Pediatricians learn care of kids with special needs
In his eight short years, Ayden has lived in nearly every corner of this country: Texas, Connecticut, Alaska, and now Washington.
Meghan Behrmann, a University of Washington third-year developmental- behavioral pediatrics fellow completing a rotation at Madigan Army Medical Center, sits down next to him on the examining room’s car-themed rug. She pushes a toy truck back and forth as she talks to him.
“How come you like to take froggy with you everywhere,” she asks, referring to the beloved frog blanket he is holding. “Does froggy make you feel better?”

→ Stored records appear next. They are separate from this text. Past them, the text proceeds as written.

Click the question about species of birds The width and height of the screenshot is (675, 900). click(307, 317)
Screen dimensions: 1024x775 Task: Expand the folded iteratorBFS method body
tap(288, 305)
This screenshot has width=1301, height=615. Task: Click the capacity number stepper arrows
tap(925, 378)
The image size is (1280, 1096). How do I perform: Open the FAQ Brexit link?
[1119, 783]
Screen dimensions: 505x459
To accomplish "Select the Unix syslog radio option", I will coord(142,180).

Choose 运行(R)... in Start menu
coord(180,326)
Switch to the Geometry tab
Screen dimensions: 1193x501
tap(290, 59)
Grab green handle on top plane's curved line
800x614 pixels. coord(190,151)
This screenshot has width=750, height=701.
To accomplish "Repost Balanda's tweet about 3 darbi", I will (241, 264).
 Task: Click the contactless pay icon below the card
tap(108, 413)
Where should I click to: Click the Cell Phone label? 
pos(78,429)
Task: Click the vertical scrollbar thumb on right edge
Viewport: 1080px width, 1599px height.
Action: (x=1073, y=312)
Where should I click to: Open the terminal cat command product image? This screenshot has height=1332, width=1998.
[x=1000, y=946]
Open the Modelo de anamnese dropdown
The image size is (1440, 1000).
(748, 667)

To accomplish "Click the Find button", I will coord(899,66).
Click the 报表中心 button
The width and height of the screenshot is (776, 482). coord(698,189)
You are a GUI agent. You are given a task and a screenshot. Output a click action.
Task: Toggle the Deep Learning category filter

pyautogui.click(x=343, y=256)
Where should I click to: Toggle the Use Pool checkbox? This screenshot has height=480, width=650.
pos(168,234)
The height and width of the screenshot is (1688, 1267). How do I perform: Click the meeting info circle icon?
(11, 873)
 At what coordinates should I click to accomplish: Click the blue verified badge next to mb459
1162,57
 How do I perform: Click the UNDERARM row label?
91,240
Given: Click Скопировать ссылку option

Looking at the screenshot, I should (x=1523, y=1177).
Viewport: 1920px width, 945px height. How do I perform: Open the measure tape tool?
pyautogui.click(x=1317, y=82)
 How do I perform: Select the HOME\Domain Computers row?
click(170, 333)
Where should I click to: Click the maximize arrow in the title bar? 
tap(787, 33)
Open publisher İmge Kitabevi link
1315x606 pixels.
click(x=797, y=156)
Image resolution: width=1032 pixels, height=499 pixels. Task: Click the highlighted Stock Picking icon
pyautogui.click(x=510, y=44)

His mom says that Ayden has some anxiety. He worries a lot about school and making friends. After many moves and his father’s deployments, he worries the family won’t be together again.
Stress is a big concern for families of children with developmental needs. This is especially true for military families.
“With active duty parents in the military, there is a level of uncertainty that doesn’t exist elsewhere,” Behrmann said. “Are you going to be living in one place for a period of time? A lot of these families just don’t know what the future is going to look like. And when you have a child with a lot of medical and special needs that becomes important. The military does help provide for that, but it’s definitely a different kind of challenge that civilian families don’t face.”
Madigan pediatrics special needs training
Located 50 miles south of Seattle on Joint Base Lewis-McChord, Madigan Army Medical Center is one of only three designated Level II trauma centers in Army Medicine and one of only 10 military medical centers that train military residents and fellows. UW and Madigan have worked together training developmental-behavioral pediatricians for more than 20 years. Fellows from UW and Madigan rotate to Madigan, Seattle Children’s, and UW’s Center on Human Development and Disability (CHDD).
Dr. Beth Ellen Davis, director of the clinical training unit at the CHDD, came up through the military and has been on both sides of the affiliation—first in the Army and now at UW. As an Army doctor she completed her developmental pediatrics fellowship training at Madigan. When she retired from the military after 30 years, she served as program director at Madigan before coming to CHDD five years ago.
“This is a perfect partnership,” she said. “These fellows leave with a great education. They are ready to take on whatever it is they will need to take on, regardless of whether it’s on the military or civilian side.”
Air Force Capt. Sean Meagher agreed. Currently a third year Madigan fellow, Meagher completed rotations at UW last year and liked the range of experiences the two programs provide.
“Both patient populations are diverse, but in different ways,” Meagher said. “Due to the single-payer health insurance system in the military, we have less monetary restraints when recommending therapies or procedures for our patients. The civilian population faces different socioeconomic, language and cultural barriers.”
Though developmental pediatricians are in high demand, the numbers of physicians in the subspecialty are few. Nationally, just around 30 complete their training each year. On average Madigan and UW bring three new fellows into this specialty each year. This means that the fellows rotating at UW and Madigan represent about 10 percent of the total developmental- behavioral pediatrics fellows training in the country. Their ranks may be growing.
Air Force Lt. Col. Eric Flake, Madigan's program director of Developmental Behavioral Pediatrics, said they have seven residents interested in training at Madigan next year. They may get approval to expand the program, which is historically capped at two.
“The end product of this collaboration is that some of the best developmental pediatricians in the country come out of this program,” he said.